Ketika pertama kali menginjakan kaki di lobi yang mirip hotel, aku harus lepas sandal karena melihat banyak sandal dan sepatu berserakan di depan pintu. Jadinya serasa masuk masjid neh...
Karena istriku di lantai dua, aku langsung masuk ke lift dekat loket pendaftaran. Sapaan ramah aku terima di pintu lift dari OB yang sedang ngepel lantai. "Lewat tangga saja, mas. Nanti bingung makainya..."

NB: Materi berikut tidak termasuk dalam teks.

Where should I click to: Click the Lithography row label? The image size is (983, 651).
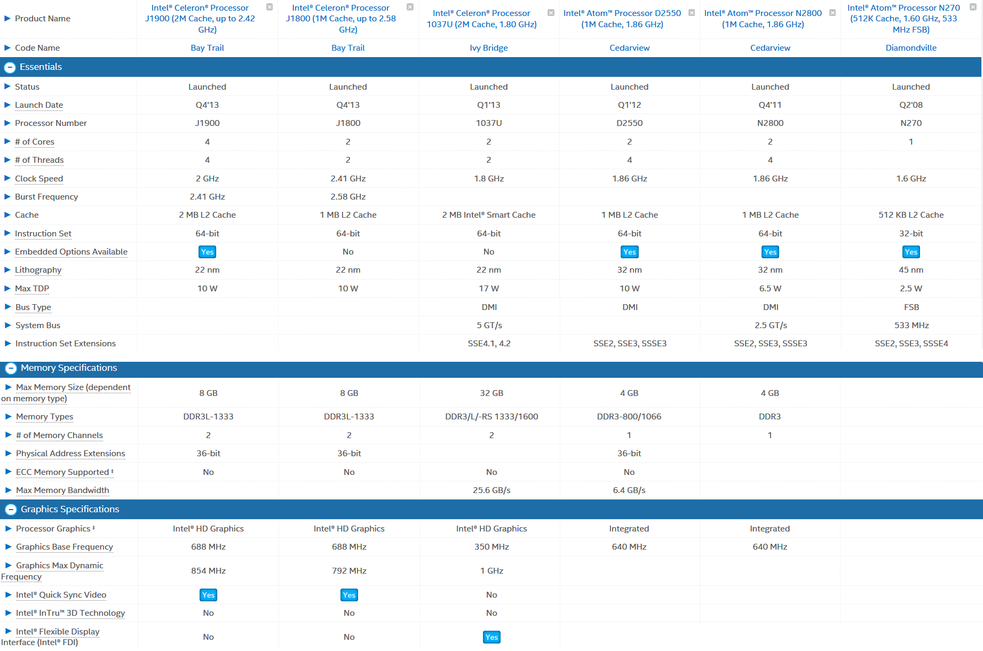point(38,270)
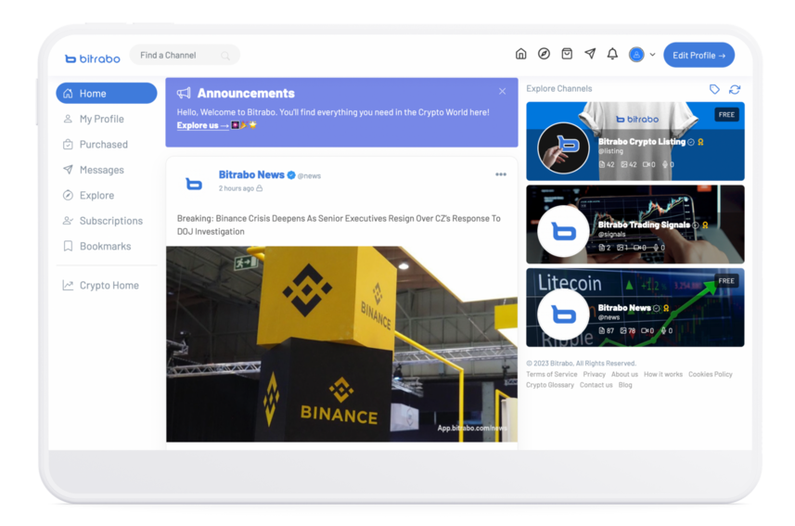Refresh the Explore Channels list
This screenshot has height=526, width=795.
[x=735, y=89]
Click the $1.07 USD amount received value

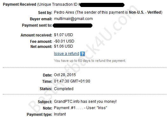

Buset. Tampang kucelku membuat mereka ga percaya kayaknya neh. Dan selama dua hari di situ, tiga kali aku ditegur petugas karena bolak-balik masuk lift. Dan ketika aku tanya kenapa, jawabnya, "Ini untuk pasien dan emergensi..."
Baru kali ini aku dengar lift hanya boleh digunakan untuk kondisi darurat. Bukannya kalo darurat malah harus lewat tangga..?
Beberapa jam saja di situ, aku mulai menilai kondisi pelayanannya tak ubahnya rumah sakit pemerintah dimana wajah-wajah jutek mendominasi bidan dan perawatnya. Untung saja dokternya begitu baik dan ramah. Tapi tetap saja tak memupus kekecewaanku tentang standar pelayanan.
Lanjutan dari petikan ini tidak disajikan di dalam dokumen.